Ese proceso comienza con la elección de la nación que será la próxima víctima. Aquella a la que se borrará del mapa. Se inventará cualquier pretexto con la ayuda de la prensa internacional inescrupulosa, cómplice de las mayores estulticias, cuya misión será engañar al mundo haciéndole creer aquello que las fuerzas imperialistas han decidido. Se producirá entonces el primer fenómeno planificado por los dueños del mundo: el convencer a los más ingenuos de cada pueblo que el gobernante del país elegido es en efecto el peor enemigo de la humanidad, un abominable monstruo de la naturaleza, capaz de los peores crímenes, aun en contra de su propio pueblo.
El siguiente paso se dará con la colaboración de las organizaciones internacionales más importantes de nuestra era, algo así como las Naciones Unidas y la mismísima OTAN, alianza que integra a “la crème de la crème” de los países del mundo. En efecto, ningún paisito tercermundista puede aspirar a ser miembro de ella. La ONU, como siempre ocurre, será una vez más una gran aliada de las desmedidas ambiciones imperialistas y en el menor tiempo posible hará los pronunciamientos más descabellados y de la más vergonzante e ignominiosa injusticia, dando paso a la sentencia de muerte de aquel gobernante que no se somete a las ínfulas de los poderosos del orbe y que, además, trabaja sin descanso por el bienestar de
su pueblo.
En el capítulo siguiente de este proceso de horror, que va en contra de todos los principios y tratados de convivencia internacional, entra en acción la infernal acción de la OTAN, al momento desprestigiada en extremo por sus intervenciones genocidas en múltiples países, como Yugoeslavia, Afganistán, Irán y recientemente Libia.

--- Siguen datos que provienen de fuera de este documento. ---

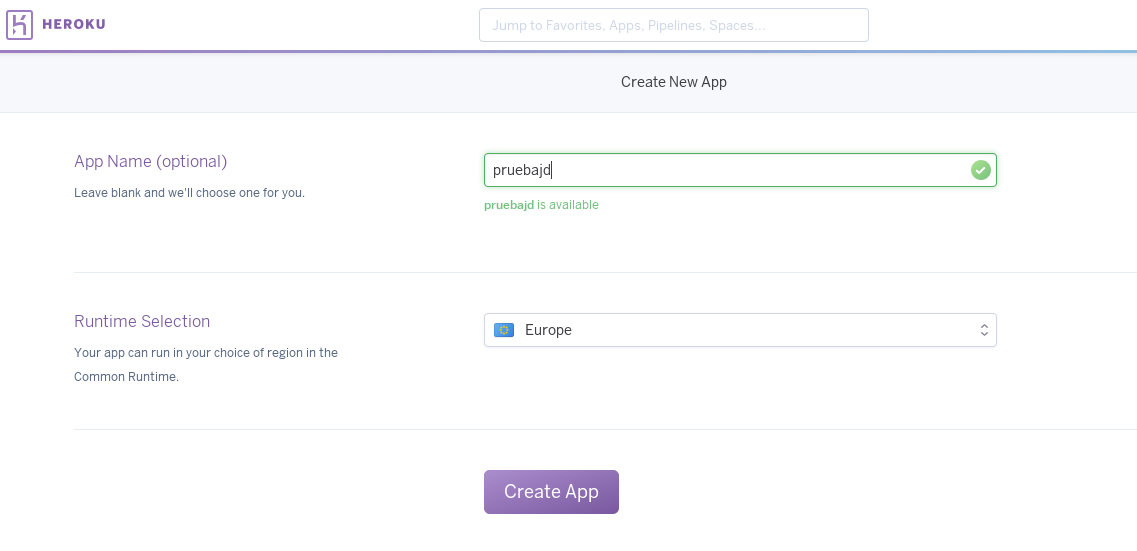Click inside the pruebajd app name field

click(x=720, y=170)
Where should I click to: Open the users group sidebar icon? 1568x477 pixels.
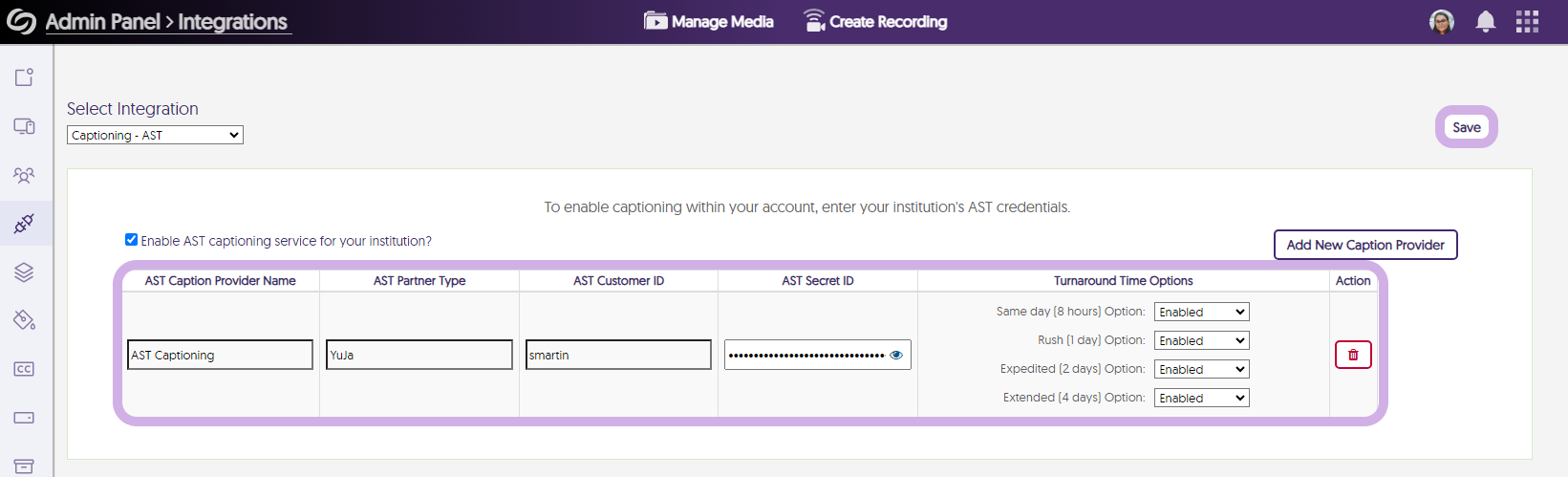pos(24,175)
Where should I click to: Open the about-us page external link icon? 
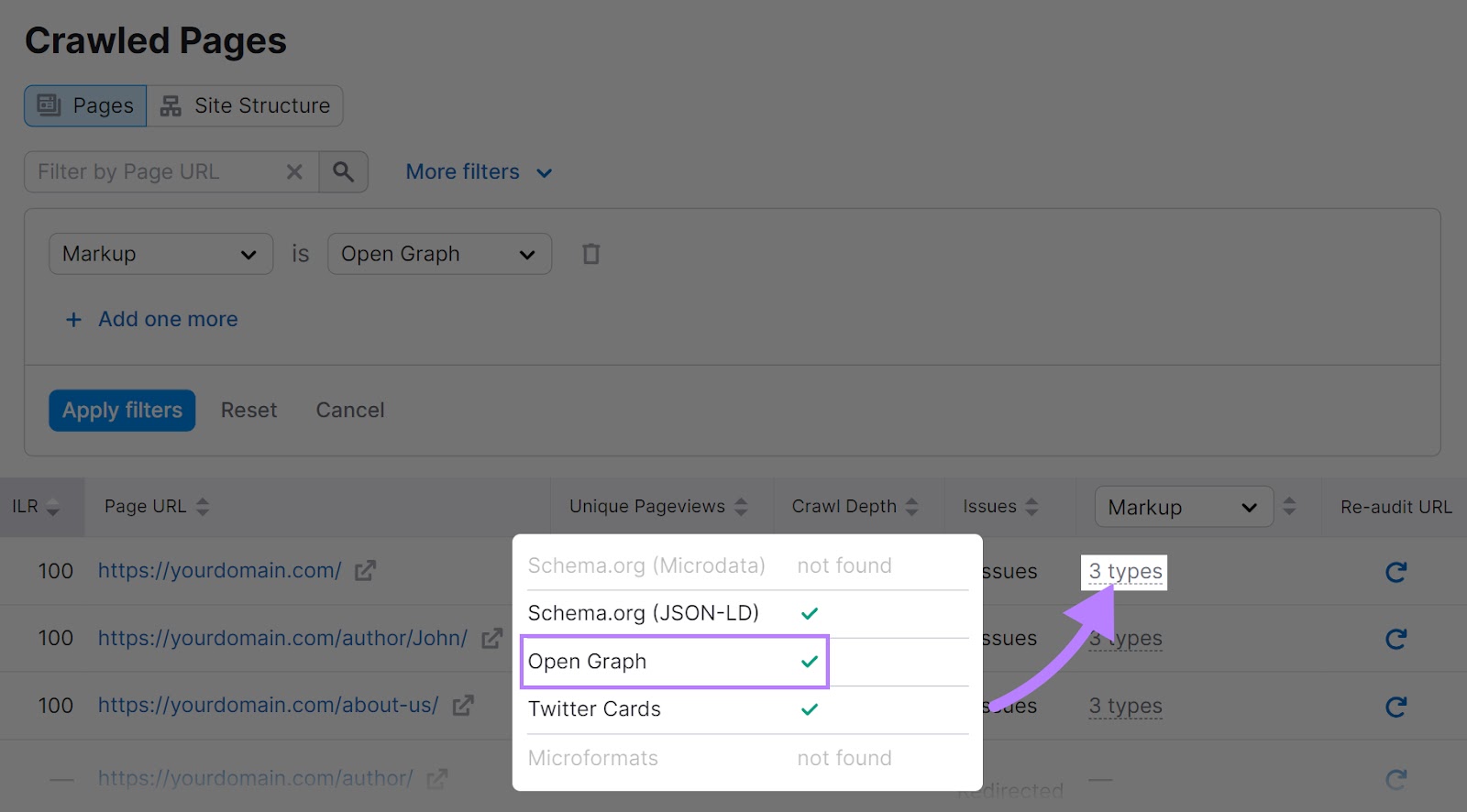[x=465, y=706]
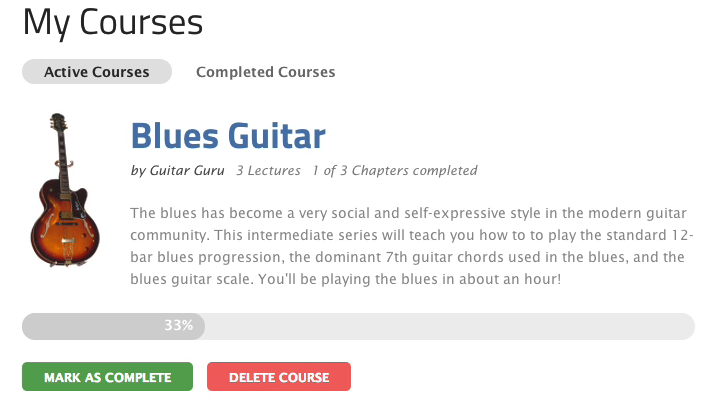725x406 pixels.
Task: Click the My Courses page heading
Action: (113, 22)
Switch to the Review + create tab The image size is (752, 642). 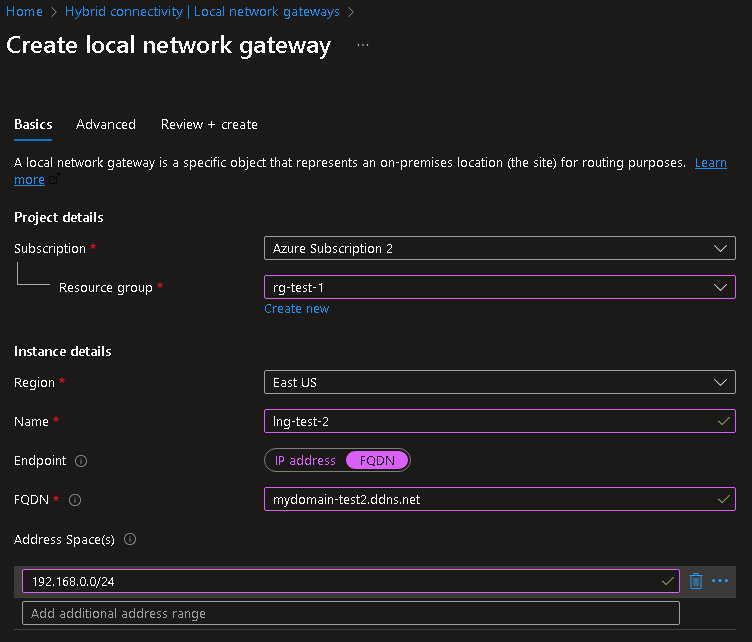(209, 125)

Con la ayuda de todo el poder bélico que caracteriza al mayor ejército del mundo financiado por los países más ricos del planeta, los aliados atacaron diferentes ciudades del país de Muamar Gadafi, en un asedio permanente por aire, mar y tierra, sin hacer distinción de hospitales, escuelas, universidades o barriadas residenciales. Y por supuesto que tanto los mercenarios extranjeros como los traidores a su patria, que se hacen llamar rebeldes sin serlo, fueron pagados con parte de los miles de millones de dólares que el Consejo de Transición sacó de las reservas libias congeladas por la OTAN.
Luego del asesinato de Gadafi vendrá el capítulo final de esta terrible historia de desaparición de una nación. Pero, ¿acaso podrá este grupo de alienados todopoderosos unificar a las más de 150 tribus que conforman a Libia, o la dividirán en pequeños países desvalidos como hicieron con Yugoeslavia? ¿Quizás se pondrán de acuerdo aquellas naciones genocidas de cómo se repartirán el pastel de la reconstrucción de Libia, ahora destruida? ¿Y tal vez podrán decidir el reparto que convenza a todos los amos de la OTAN, de los casi 3 millones de barriles de petróleo que diariamente se producían en la Libia de los tiempos del gobierno de Muamar Gadafi?